** Start Dataset excerpts **

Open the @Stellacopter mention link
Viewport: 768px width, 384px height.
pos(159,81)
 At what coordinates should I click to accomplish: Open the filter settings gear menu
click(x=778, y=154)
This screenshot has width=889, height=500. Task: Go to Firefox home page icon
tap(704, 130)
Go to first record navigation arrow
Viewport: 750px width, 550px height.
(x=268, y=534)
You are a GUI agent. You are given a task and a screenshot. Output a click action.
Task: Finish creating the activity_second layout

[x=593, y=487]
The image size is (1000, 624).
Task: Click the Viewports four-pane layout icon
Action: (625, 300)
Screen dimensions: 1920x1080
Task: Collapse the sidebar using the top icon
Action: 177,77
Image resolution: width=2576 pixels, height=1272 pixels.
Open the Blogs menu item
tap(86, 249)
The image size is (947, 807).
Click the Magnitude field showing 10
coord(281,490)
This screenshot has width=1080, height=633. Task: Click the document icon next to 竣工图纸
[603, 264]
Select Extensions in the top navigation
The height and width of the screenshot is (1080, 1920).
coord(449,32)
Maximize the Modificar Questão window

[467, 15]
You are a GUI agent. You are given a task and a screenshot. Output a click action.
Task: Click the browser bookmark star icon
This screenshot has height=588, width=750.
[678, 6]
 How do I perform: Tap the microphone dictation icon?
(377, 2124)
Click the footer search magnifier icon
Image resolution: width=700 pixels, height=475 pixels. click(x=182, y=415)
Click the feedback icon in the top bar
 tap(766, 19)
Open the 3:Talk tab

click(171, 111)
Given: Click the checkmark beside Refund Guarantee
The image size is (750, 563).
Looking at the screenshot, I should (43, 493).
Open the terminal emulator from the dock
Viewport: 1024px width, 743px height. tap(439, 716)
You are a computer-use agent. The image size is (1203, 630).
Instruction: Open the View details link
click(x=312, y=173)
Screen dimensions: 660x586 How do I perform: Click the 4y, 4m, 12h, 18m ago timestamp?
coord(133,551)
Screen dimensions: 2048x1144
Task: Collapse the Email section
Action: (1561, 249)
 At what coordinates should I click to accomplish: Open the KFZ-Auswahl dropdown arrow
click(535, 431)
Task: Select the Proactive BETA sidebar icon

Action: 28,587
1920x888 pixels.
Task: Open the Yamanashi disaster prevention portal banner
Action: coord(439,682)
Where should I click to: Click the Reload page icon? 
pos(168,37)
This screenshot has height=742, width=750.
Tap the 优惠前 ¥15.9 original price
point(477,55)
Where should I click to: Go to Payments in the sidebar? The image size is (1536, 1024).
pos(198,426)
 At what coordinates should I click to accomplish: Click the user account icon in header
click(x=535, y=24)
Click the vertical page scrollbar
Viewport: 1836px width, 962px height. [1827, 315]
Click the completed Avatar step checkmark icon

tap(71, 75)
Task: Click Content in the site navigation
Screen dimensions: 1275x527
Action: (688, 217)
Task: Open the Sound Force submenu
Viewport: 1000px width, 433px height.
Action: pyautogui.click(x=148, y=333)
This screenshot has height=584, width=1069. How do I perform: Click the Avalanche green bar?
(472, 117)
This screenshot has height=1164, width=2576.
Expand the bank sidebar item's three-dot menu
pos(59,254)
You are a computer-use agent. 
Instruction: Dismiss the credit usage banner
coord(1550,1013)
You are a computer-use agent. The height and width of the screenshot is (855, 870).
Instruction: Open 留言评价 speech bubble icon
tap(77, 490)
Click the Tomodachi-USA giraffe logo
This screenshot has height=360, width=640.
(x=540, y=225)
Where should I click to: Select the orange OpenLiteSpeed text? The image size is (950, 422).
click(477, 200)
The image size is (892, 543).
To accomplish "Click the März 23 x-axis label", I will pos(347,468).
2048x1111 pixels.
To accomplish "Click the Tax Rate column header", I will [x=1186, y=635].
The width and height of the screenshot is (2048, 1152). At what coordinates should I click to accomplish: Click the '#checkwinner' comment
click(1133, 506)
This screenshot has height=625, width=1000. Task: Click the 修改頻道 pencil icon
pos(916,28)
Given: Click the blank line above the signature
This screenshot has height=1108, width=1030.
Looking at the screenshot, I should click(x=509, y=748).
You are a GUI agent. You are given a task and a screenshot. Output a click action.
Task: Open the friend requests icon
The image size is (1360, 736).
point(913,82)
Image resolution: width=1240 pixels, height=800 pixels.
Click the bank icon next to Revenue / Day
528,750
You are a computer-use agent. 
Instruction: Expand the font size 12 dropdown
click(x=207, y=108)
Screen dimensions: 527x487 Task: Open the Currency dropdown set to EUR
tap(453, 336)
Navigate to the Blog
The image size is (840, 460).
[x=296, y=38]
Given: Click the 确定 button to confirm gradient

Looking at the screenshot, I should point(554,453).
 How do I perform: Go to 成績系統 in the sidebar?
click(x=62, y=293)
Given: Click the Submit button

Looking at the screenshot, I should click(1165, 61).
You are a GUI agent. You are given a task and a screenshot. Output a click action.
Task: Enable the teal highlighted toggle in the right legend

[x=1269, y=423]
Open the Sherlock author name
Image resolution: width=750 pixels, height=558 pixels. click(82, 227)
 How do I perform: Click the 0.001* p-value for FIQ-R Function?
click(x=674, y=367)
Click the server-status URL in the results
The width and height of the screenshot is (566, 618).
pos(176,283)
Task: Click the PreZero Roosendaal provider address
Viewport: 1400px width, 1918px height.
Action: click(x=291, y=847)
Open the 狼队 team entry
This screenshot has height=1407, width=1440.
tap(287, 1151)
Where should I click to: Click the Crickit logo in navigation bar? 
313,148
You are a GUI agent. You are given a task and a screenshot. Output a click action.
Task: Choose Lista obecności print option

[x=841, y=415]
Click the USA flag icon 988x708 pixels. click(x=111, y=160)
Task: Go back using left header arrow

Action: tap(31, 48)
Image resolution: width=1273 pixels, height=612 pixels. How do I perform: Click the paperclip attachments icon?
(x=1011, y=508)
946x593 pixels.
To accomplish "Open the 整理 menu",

** End Dataset excerpts **

What you should do: Reproduce the lines of the entries above, from the line that contains "Screen dimensions: 527x487" through the line that contains "Looking at the screenshot, I should click(1165, 61).", with both of those lines included.

Correct response:
Screen dimensions: 527x487 Task: Open the Currency dropdown set to EUR
tap(453, 336)
Navigate to the Blog
The image size is (840, 460).
[x=296, y=38]
Given: Click the 确定 button to confirm gradient

Looking at the screenshot, I should point(554,453).
 How do I perform: Go to 成績系統 in the sidebar?
click(x=62, y=293)
Given: Click the Submit button

Looking at the screenshot, I should click(1165, 61).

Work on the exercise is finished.